What is Project Home?
Project Home is a series of explorations centered around refugees created by the Rock Your World Team which was supported by a grant from Newman’s Own Foundation.
When creating these explorations, we followed the model of our existing curriculum which is to guide users through a process of starting with one story, generating questions in response to that story, engaging in a process of inquiry, and finally reflecting and making plans to take creative action.
Rock Your World is a program that is grounded in the Universal Declaration of Human Rights. Violations of human rights are inextricable from the issues pertaining to refugees. Exploration 1 in Project Home begins with a single story--that of Malak, a seven year old girl who had to flee Syria with her family when war broke out. The further we delved into our exploration of Malak, the more we came to understand that human rights are central to all refugees.

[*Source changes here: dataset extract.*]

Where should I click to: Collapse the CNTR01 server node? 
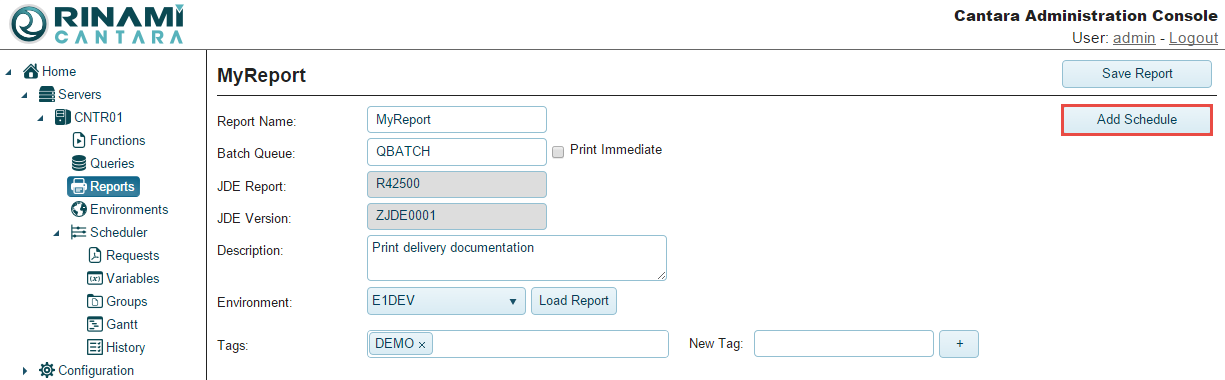(40, 118)
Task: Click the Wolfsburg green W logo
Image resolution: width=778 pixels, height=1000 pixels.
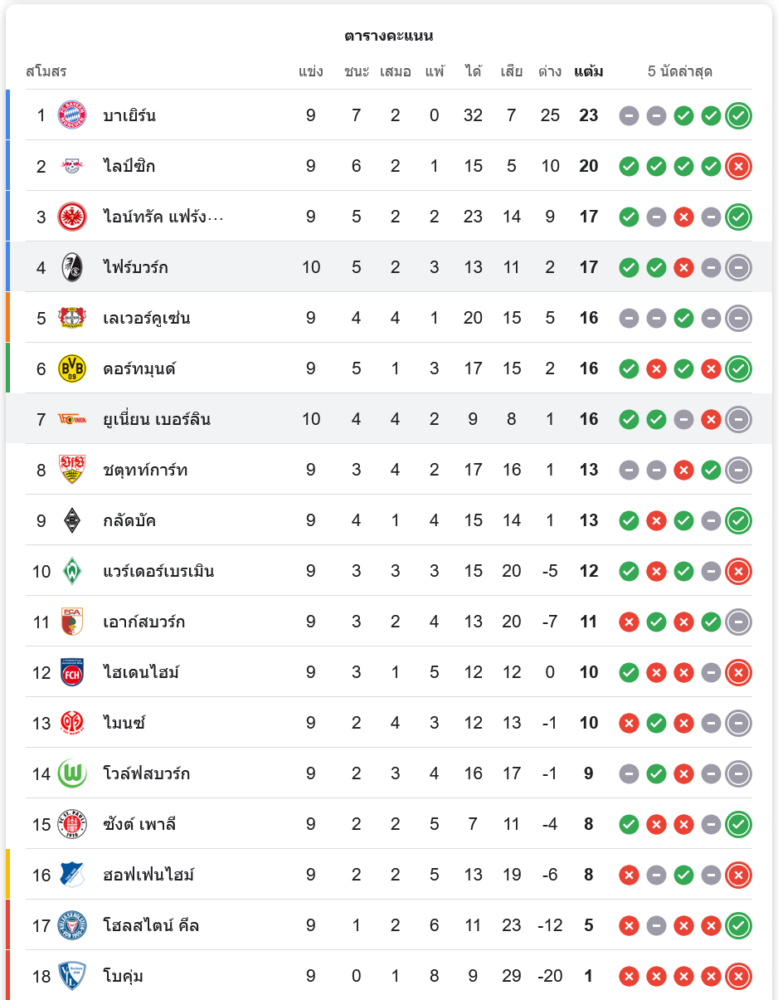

Who Should Use Project Home?
Project Home is for students and teachers at the middle and high school levels and can be used as part of a unit of study, as an enrichment, as an independent exploration, or as an activity for individuals or groups.
How Should We Use Project Home?
We wrote Project Home in order to model an authentic inquiry around refugees. Project Home has a conversational tone because we wanted to capture a nuanced and original exploration process.
Explorations 1-4 demonstrate the twists and turns of an authentic search into the issues pertaining to refugees.
Exploration 5 was designed to support your own inquiries.
Exploration 6 facilitates steps for how to take action regarding the knowledge gleaned from personal explorations.
We invite you to read and follow along, engaging with our inquiry with us as it unfolds . Or, if you’re inclined, you can begin your own inquiry with Exploration 5, using Explorations 1-4 as a separate model.
Before You Begin
Before you begin, it might be helpful to review these terms which you will encounter throughout the Project Home Explorations.
According to Amnesty International:
Refugee: A refugee is a person who has fled their own country because they are at risk of serious human rights violations and persecution there. The risks to their safety and life were so great that they felt they had no choice but to leave and seek safety outside their country because their own government cannot or will not protect them from those dangers. Refugees have a right to international protection.
Asylum-seeker:
An asylum-seeker is a person who has left their country and is seeking protection from persecution and serious human rights violations in another country, but who hasn’t yet been legally recognized as a refugee and is waiting to receive a decision on their asylum claim. Seeking asylum is a human right. This means everyone should be allowed to enter another country to seek asylum.
Migrant:
There is no internationally accepted legal definition of a migrant. Like most agencies and organizations, we at Amnesty International understand migrants to be people staying outside their country of origin, who are not asylum-seekers or refugees. Some migrants leave their country because they want to work, study or join family, for example. Others feel they must leave because of poverty, political unrest, gang violence, natural disasters or other serious circumstances that exist there.
Lots of people don’t fit the legal definition of a refugee but could nevertheless be in danger if they went home.
It is important to understand that, just because migrants do not flee persecution, they are still entitled to have all their human rights protected and respected, regardless of the status they have in the country they moved to. Governments must protect all migrants from racist and xenophobic violence, exploitation and forced labor. Migrants should never be detained or forced to return to their countries without a legitimate reason.